La justice européenne a définitivement donné raison mardi à la Commission européenne contre Apple et Google dans deux dossiers judiciaires au long cours et aux lourds enjeux financiers.
La Cour de justice de l’Union européenne (CJUE), tribunal de dernière instance, a décidé qu’Apple devrait rembourser 13 milliards d’arriérés fiscaux à l’Irlande pour avoir bénéficié d’avantages fiscaux indus, assimilés à une aide d’Etat illégale.
Dans un arrêt séparé, la Cour basée à Luxembourg a confirmé une amende de 2,4 milliards contre Google pour pratiques anticoncurrentielles.
L’affaire Apple remonte à 2016 quand Bruxelles avait ordonné au fabricant des célèbres iPhone de rembourser ces 13 milliards d’euros à l’Irlande. La somme correspond aux bénéfices tirés d’un traitement fiscal favorable entre 2003 et 2014 dans ce pays où Apple avait rapatrié l’ensemble de ses revenus engrangés en Europe (ainsi qu’en Afrique, au Moyen-Orient et en Inde).
Pour la Commission européenne, la filiale irlandaise d’Apple avait réglé un taux d’imposition effectif dérisoire sur ses bénéfices européens « allant de 1% en 2003 à 0,005% en 2014 ».
Mais, en première instance, le Tribunal de l’UE avait annulé en 2020 la décision de l’exécutif européen, une claque retentissante alors infligée à la commissaire à la Concurrence Margrethe Vestager, responsable du dossier. La Commission avait formé un pourvoi auprès de la CJUE.
Nouveau coup de théâtre en novembre 2023: dans un avis non contraignant, mais généralement suivi par les juges, l’avocat général Giovanni Pitruzzella avait remis en cause la victoire d’Apple.
Il avait proposé à la cour d’annuler l’arrêt et de renvoyer l’affaire devant le Tribunal de l’UE « afin que celui-ci se prononce à nouveau sur le fond ». La Cour n’a cependant pas suivi cet avis et « statue définitivement sur le litige et confirme la décision de la Commission européenne de 2016 : l’Irlande a accordé à Apple une aide illégale que cet État est tenu de récupérer », explique-t-elle dans un communiqué diffusé mardi.
Grosse amende contre Google
Dans l’affaire Google, les juges ont confirmé une amende de 2,4 milliards d’euros infligée en 2017 au groupe de Mountain View pour abus de position dominante sur le marché des recherches en ligne. Il s’agit de la deuxième plus lourde sanction financière jamais imposée par l’UE dans un dossier antitrust.
La Cour estime que Google a bien « abusé de sa position dominante en favorisant son propre service de comparaison de produits. « Le pourvoi formé par Google et (la maison mère) Alphabet est rejeté ».
Google est accusé d’avoir favorisé son comparateur de prix Google Shopping en rendant ses concurrents pratiquement invisibles pour les consommateurs.

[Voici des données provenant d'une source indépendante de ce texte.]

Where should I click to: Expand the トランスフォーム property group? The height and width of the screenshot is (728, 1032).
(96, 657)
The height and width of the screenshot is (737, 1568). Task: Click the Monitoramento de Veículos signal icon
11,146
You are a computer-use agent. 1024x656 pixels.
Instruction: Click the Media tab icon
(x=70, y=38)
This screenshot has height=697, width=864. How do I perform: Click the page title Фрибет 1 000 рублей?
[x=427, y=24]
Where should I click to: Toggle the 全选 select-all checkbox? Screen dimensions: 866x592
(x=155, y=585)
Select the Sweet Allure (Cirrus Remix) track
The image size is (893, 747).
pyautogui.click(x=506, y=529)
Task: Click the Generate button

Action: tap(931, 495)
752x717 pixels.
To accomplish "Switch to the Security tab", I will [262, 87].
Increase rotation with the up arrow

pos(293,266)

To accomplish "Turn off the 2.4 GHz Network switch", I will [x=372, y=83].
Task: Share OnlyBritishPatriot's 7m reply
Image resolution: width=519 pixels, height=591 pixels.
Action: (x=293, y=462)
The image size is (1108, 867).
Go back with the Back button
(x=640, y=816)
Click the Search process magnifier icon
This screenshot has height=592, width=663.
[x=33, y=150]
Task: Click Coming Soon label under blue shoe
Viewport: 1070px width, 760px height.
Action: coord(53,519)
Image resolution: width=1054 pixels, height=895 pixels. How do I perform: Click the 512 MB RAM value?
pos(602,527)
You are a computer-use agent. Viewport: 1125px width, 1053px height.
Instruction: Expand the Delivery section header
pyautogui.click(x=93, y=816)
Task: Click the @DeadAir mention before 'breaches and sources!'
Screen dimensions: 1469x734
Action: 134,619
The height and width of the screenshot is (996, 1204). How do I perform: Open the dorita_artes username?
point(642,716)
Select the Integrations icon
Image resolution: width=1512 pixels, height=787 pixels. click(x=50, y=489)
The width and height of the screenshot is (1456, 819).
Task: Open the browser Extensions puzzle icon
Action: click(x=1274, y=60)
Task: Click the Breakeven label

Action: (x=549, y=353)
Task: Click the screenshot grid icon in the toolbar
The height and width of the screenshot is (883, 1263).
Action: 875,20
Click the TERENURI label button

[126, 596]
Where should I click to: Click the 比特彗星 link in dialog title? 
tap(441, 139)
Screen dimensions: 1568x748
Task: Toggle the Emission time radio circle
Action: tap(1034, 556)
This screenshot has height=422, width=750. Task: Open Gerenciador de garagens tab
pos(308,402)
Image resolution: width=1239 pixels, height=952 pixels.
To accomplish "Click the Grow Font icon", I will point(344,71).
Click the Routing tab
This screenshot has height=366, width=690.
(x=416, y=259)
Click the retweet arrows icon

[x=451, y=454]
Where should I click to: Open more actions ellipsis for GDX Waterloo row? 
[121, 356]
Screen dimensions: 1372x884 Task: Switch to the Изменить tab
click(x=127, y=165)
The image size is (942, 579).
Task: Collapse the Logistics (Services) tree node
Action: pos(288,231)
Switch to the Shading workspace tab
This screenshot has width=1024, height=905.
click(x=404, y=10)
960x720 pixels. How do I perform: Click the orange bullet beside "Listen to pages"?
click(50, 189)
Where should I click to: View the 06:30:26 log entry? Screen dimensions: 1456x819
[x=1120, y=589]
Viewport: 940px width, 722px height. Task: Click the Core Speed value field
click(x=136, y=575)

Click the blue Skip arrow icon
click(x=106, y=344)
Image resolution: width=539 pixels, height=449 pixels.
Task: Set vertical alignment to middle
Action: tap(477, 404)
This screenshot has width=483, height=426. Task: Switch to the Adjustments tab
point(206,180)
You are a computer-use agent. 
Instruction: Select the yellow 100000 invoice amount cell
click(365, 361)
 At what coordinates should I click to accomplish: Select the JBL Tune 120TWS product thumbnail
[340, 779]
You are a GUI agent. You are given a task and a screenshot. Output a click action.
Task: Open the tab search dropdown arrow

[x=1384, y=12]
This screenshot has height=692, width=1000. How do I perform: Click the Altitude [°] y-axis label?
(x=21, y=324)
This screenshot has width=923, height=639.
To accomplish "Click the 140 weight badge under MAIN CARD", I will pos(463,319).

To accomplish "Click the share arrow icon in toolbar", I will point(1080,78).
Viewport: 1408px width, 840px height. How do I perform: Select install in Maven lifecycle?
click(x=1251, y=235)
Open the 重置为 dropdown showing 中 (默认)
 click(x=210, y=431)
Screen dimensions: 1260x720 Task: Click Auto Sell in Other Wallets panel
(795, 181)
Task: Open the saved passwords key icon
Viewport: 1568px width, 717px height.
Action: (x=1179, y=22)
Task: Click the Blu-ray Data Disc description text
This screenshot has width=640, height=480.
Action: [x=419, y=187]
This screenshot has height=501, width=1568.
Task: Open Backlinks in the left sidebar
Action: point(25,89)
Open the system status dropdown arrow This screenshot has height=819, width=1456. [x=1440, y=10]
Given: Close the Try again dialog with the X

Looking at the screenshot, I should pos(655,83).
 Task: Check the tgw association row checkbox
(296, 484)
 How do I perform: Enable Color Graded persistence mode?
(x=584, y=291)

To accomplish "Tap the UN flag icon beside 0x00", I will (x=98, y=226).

Il a été contraint de modifier l’affichage de ses résultats de recherches afin de se conformer aux exigences européennes.
Saisi par le géant californien, le Tribunal de l’UE avait donné raison à la Commission, dans un premier jugement prononcé en novembre 2021. Mais Google avait formé un nouveau pourvoi, réclamant l’annulation de l’amende.
L’avocate générale, Juliane Kokott, avait proposé en janvier de confirmer la sanction.
L’affaire a débuté en 2010 avec l’ouverture d’une enquête de Bruxelles consécutive à des plaintes de concurrents.
Ce dossier est l’un des gros contentieux ouverts par Bruxelles à l’encontre de Google qui détient le record des deux plus grosses amendes jamais infligées par l’exécutif européen pour pratiques anticoncurrentielles.
Celle de 2,4 milliards au sujet de Google Shopping représentait un montant record à l’époque où elle a été prononcée. Elle a été dépassée en 2018 par une autre de 4,3 milliards sanctionnant un abus de position dominante du système d’exploitation Android pour téléphones mobiles.
Au total, Google s’est vu infliger plus de 8 milliards d’euros d’amendes pour diverses entorses à la concurrence.
Le groupe est aussi dans le collimateur aux Etats-Unis et au Royaume-Uni.
Il affronte depuis lundi son deuxième grand procès en moins d’un an face au gouvernement américain qui l’accuse d’étouffer la concurrence dans la publicité en ligne. Vendredi, l’autorité britannique de la concurrence, la CMA, a aussi accusé Google d’abus de position dominante sur ce même marché publicitaire qui représente sa principale source de revenu.